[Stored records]
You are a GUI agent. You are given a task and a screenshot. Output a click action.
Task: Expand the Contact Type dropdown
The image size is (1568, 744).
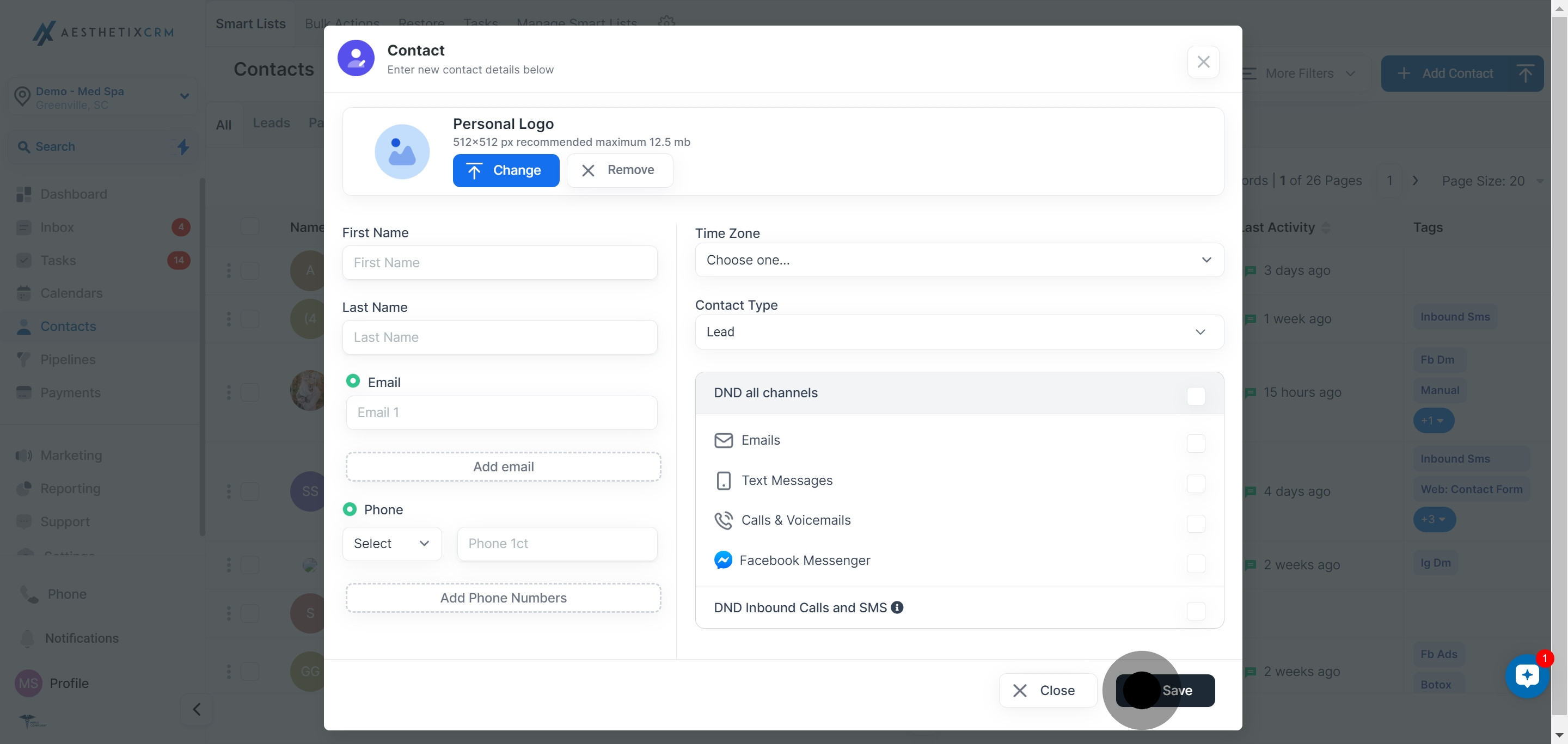click(959, 331)
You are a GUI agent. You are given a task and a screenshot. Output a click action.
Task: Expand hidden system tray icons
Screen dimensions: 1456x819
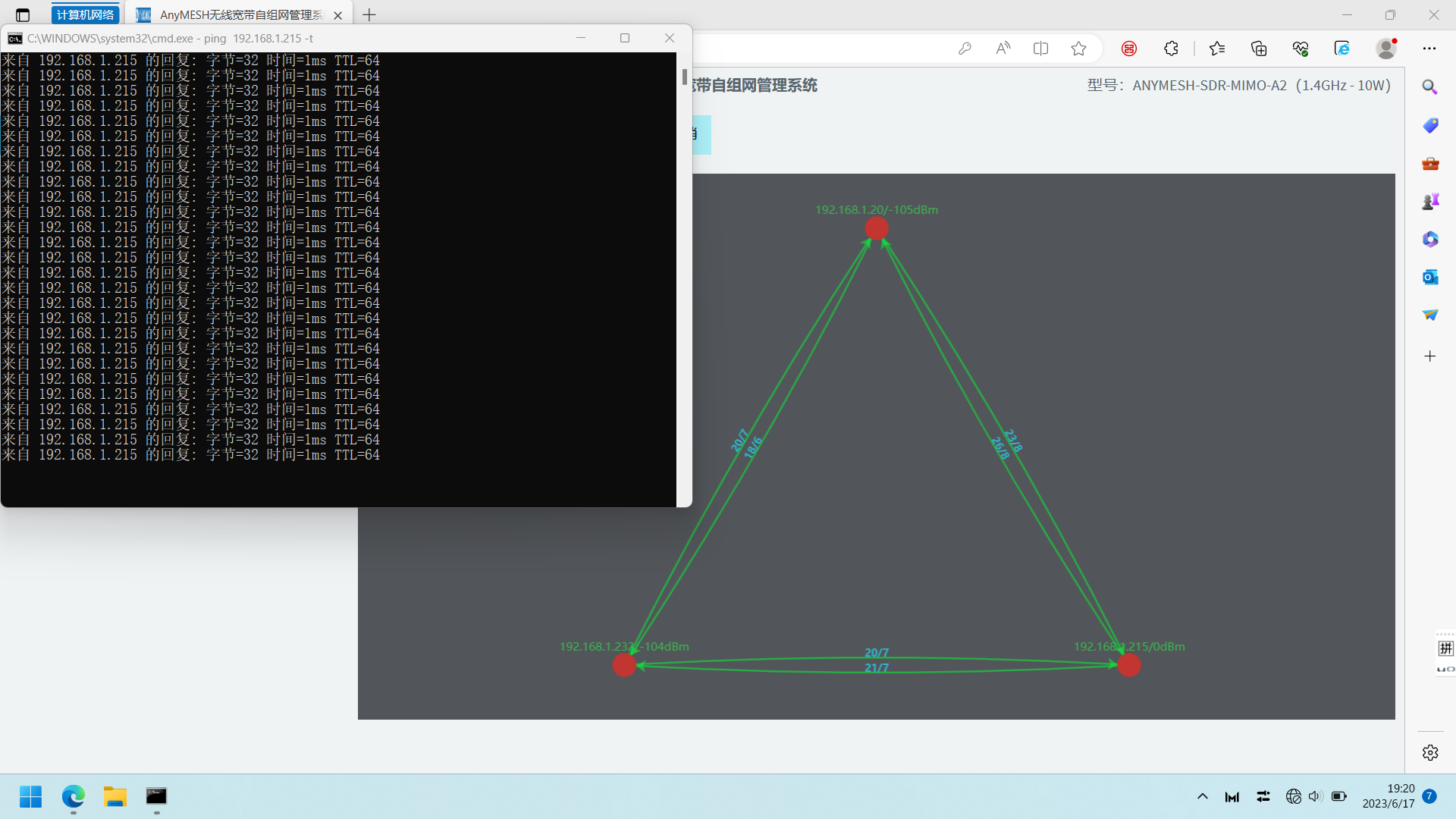pos(1203,796)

What you should do => Return every line from the entries above that contains the word "Expand".

Answer to this exercise =>
Task: Expand the Contact Type dropdown
Task: Expand hidden system tray icons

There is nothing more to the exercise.